Problem details
Repeat exactly, and only, the lines below starting at the line that contains "Help (1211, 85)" and ending at the line that contains "Бренды (93, 205)", inclusive of both.
==== Information given ====
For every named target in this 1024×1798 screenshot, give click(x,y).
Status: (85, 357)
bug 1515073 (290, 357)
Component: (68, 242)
====
==== Information given ====
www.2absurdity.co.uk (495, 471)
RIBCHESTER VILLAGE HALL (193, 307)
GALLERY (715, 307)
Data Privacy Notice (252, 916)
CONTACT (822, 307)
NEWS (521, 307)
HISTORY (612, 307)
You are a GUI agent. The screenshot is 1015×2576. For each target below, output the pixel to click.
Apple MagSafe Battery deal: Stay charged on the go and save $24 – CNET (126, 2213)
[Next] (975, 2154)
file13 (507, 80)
====
==== Information given ====
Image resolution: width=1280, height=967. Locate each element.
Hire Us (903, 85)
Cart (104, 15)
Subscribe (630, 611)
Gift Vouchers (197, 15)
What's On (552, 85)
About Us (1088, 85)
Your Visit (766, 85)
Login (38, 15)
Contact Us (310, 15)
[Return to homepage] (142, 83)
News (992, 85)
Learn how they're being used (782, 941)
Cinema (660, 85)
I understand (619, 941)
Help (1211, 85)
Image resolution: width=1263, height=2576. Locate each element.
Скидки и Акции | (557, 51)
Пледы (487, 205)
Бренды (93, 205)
====
Answer
Help (1211, 85)
Image resolution: width=1263, height=2576. Locate each element.
Скидки и Акции | (557, 51)
Пледы (487, 205)
Бренды (93, 205)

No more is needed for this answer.